Agile Manufacturing Cell

  • AMC Description Although the mobile RMS can manufacture a wide variety of parts, it has repair part size and weight restrictions based on mobile process limitations. Several critical parts are either too large or have manufacturing requirements that are simply impractical for a mobile manufacturing environment. A prototype Agile Manufacturing Cell (AMC) has been designed to support the mobile RMS. The AMC will be located in the U.S. but would serve as a support system capable of handling these larger repair parts and processes not available in a mobile unit. The AMC will also be able to produce larger quantities of parts (50-100 each) in contrast to the RMS that is designed or low volumes on an as-needed basis.

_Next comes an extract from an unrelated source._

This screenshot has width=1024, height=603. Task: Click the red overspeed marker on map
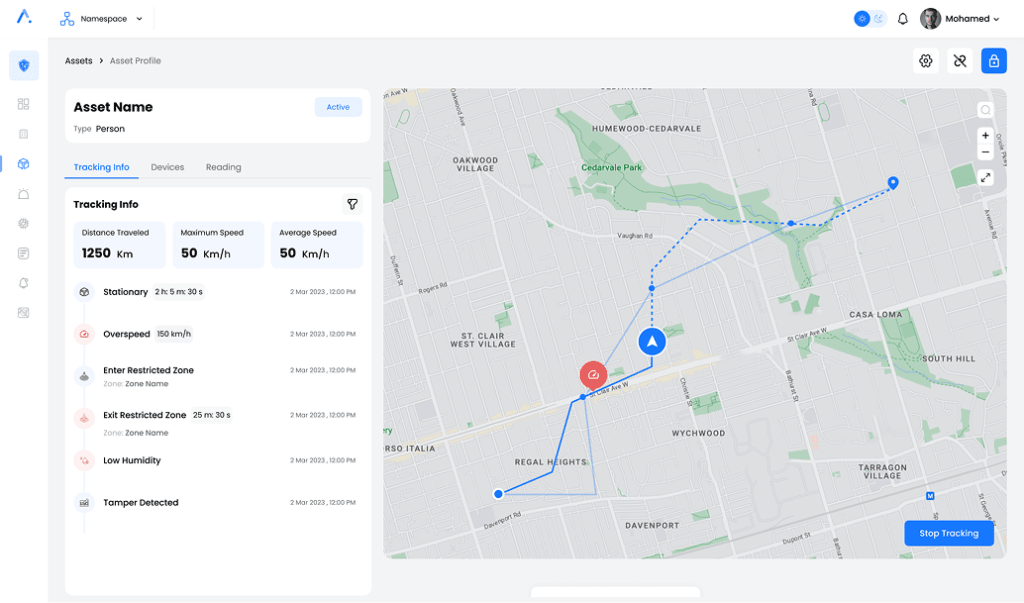coord(594,375)
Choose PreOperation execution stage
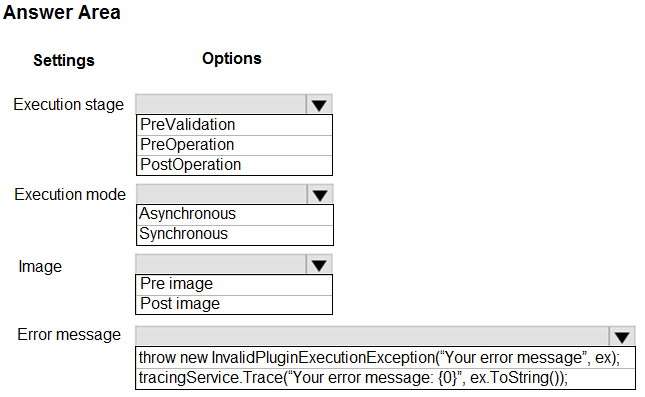Viewport: 645px width, 397px height. click(234, 145)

  • Agile Manufacturing Cell Manufacturing Requirements An assessment of the manufacturing requirements of the Agile Manufacturing Cell (AMC) was conducted on a representative sample of parts, which may be produced in the Cell. The sample parts were identified by the National Automotive Center (NAC) as critical parts that require rapid manufacture. The Cell must have the capability of producing these parts as well as other ferrous and nonferrous metal parts.
  • Agile Manufacturing Cell Capabilities Turning, drilling, boring and threading.

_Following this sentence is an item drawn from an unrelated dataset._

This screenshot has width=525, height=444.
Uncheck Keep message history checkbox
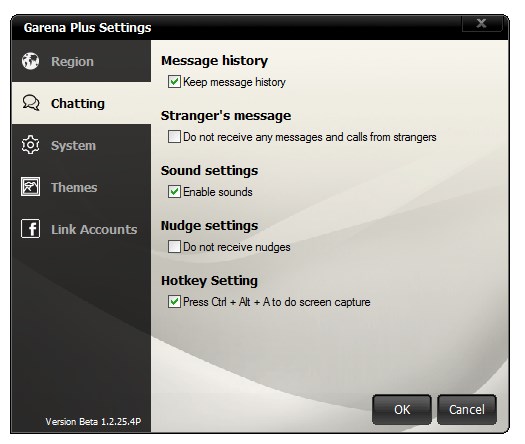point(174,82)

    Turning removes material on the outside diameter of parts. Drilling creates a cavity in the interior of a part. Boring removes material from the interior of a part and forms a smooth surface. Threading creates both internal and external threads of any size and pitch. The lathe is controlled by CNC to ensure the concentricity of finished holes and outside diameters.

    • Milling and Thread Milling. Milling – Removing mateial using end mills and/or milling cutters to create slots, forms, and shapes in parts. The equipment often uses CNC control to ensure tolerances are maintained on manufactured parts.
      Thread Milling – Cutting thread forms in material by using a precision ground thread mill cutter. The equipment ofter uses CNC control to ensure the tolerances are maintained on pitch line and thread form.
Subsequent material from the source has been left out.